Bear's First Helping:   Yuuuummm!!


----------



## GaryHibbert (Mar 31, 2022)

Now that looks real yummy, John.  I'm thinking that slicing it to serve must be a bit of an ordeal--otherwise, it would look like you just used a serving spoon.  LOL.
I think I'll be finding out soon.
Gary


----------



## indaswamp (Mar 31, 2022)

Awesome! Bet that would be good with strawberries too!! Like!


----------



## smokerjim (Mar 31, 2022)

Looks delicous bear (mrs. Bear)


----------



## BrianGSDTexoma (Mar 31, 2022)

Wow that looks fantastic!


----------



## gmc2003 (Mar 31, 2022)

Now that's a pie I could sink my teeth into. I love cherry pie in all forms, shapes, and fashions. Has mama bear ever substituted the cheese mixture for more cherry filling in the middle layer?  

Point for sure
Chris


----------



## civilsmoker (Mar 31, 2022)

Yum!  I like the layers and layers of flavor!


----------



## JckDanls 07 (Mar 31, 2022)

Bear...  There ya go again...  here..  Let me remind ya...  https://www.smokingmeatforums.com/t...ways-bears-favorite-candy.154430/post-2282888

Showed this to the wife (bad mistake)...  she wants it... 

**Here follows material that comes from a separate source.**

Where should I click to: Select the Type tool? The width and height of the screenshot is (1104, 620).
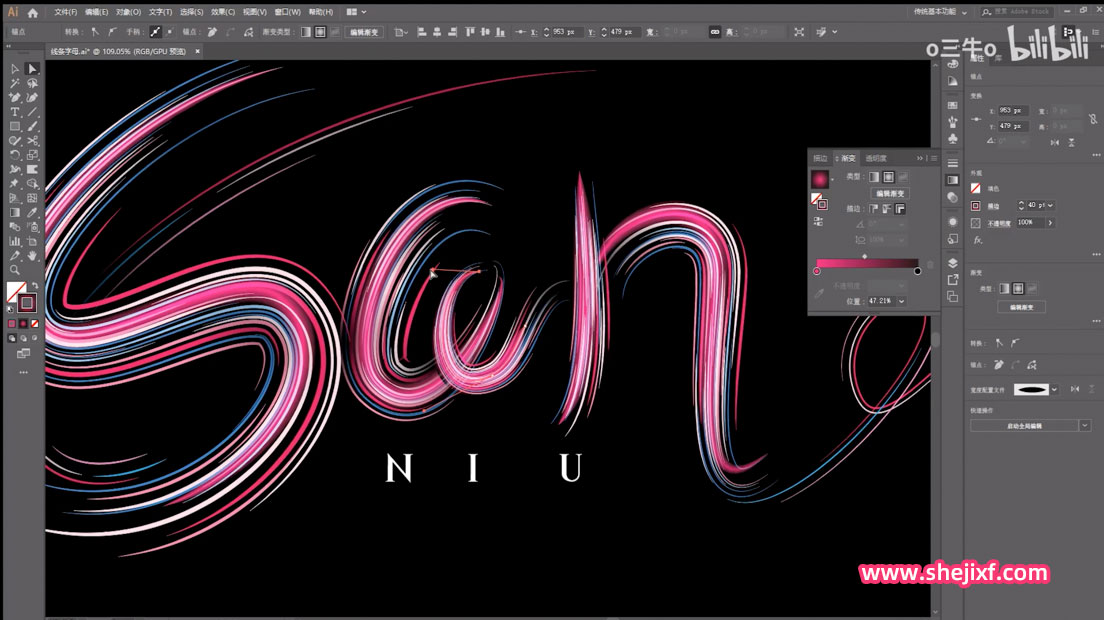click(x=15, y=112)
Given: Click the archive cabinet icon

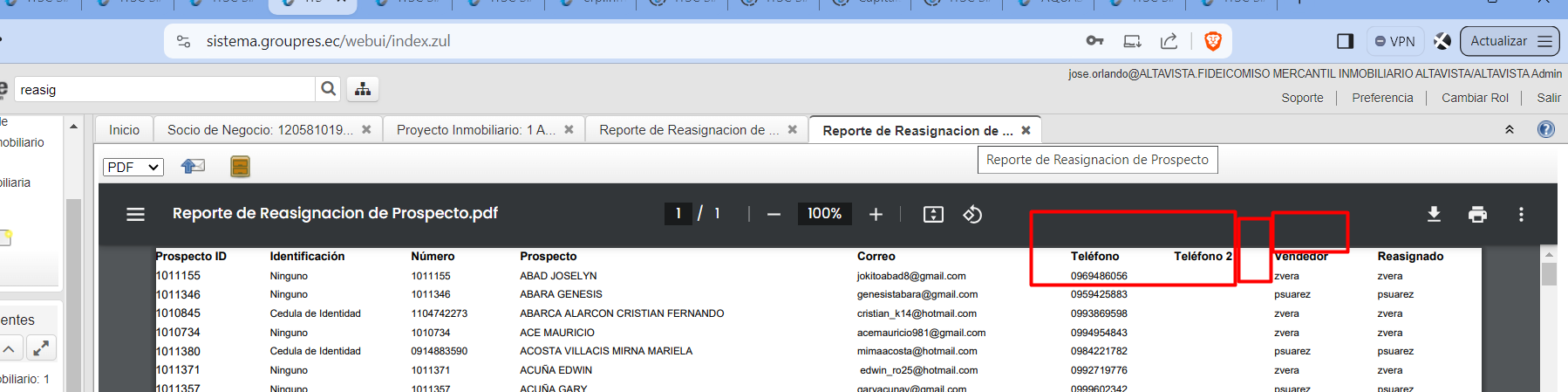Looking at the screenshot, I should click(240, 167).
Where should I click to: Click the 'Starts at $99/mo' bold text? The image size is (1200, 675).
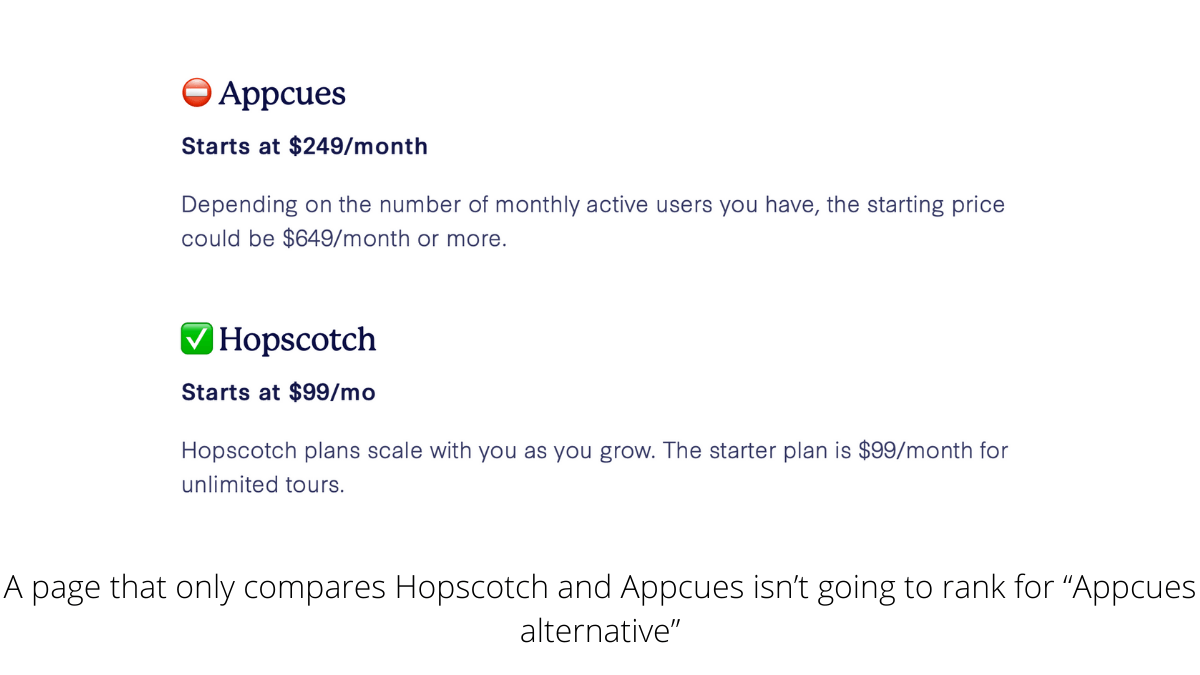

Gotta say..  when first reading and you said Ladyfingers..  I envisioned Butterfinger (candy bars) for some reason...  So I had candy bars on the brain and was thinking..  How DaHell is he gonna slice this...  Then the pictures came along and seen the Ladyfingers...  LOL...


----------



## SecondHandSmoker (Mar 31, 2022)

John,
That cake looks scrumptious. 

Stu


----------



## bauchjw (Mar 31, 2022)

That looks awesome Bear! I don’t know if that cake would make it to diner! Saving this for my wife, she’ll love this recipe! Thank you for sharing!


----------



## Winterrider (Mar 31, 2022)

That wouldn't last very long at my table


----------



## jcam222 (Mar 31, 2022)

John that’s a beautiful dessert!! I’m sure many will benefit from making that!


----------



## xray (Apr 1, 2022)

Looks absolutely delicious Bear! I think that would crack my top 5 for dessert. I’m gonna get the wife to make this.

Like!


----------



## JLeonard (Apr 1, 2022)

I'll take a big slice of that with a cup of coffee. and a nap afterwards!
Jim


----------



## chopsaw (Apr 1, 2022)

Holy smokes ! I'd make myself sick on that . I bet that's really good .
Fine job on that for sure .




JckDanls 07 said:


> . I envisioned Butterfinger (candy bars) for some reason


My Daughter makes Butterfinger pie . Same method would work for cake too I bet .


----------



## Bearcarver (Apr 1, 2022)

GaryHibbert said:


> Now that looks real yummy, John.  I'm thinking that slicing it to serve must be a bit of an ordeal--otherwise, it would look like you just used a serving spoon.  LOL.
> I think I'll be finding out soon.
> Gary



Thank You Gary!!
All that time in the Fridge takes care of that slicing problem.
You can't be in too much of a hurry to eat some!
And Thanks for the Like.

Bear



indaswamp said:


> Awesome! Bet that would be good with strawberries too!! Like!



Thank You Inda!!!
I'm sure it would even be better with Strawberries. If we could get Strawberries like you guys can get down there, I'm sure ours would change to Strawberries.
And Thanks for the Like.

Bear


----------



## Bearcarver (Apr 1, 2022)

smokerjim said:


> Looks delicous bear (mrs. Bear)



Thank You Jim!!
And Thanks for the Like.

Bear




BrianGSDTexoma said:


> Wow that looks fantastic!



Thank You Much, Brian!!
And for the Like.

Bear


----------



## ronf (Apr 1, 2022)

Looks delicious.


----------



## Sven Svensson (Apr 1, 2022)

That looks royal, fancy, and super delicious.



 chopsaw
 I must know more about that butterfinger pie.


----------



## DRKsmoking (Apr 2, 2022)

Been off line for awhile now and this is what I come back on to.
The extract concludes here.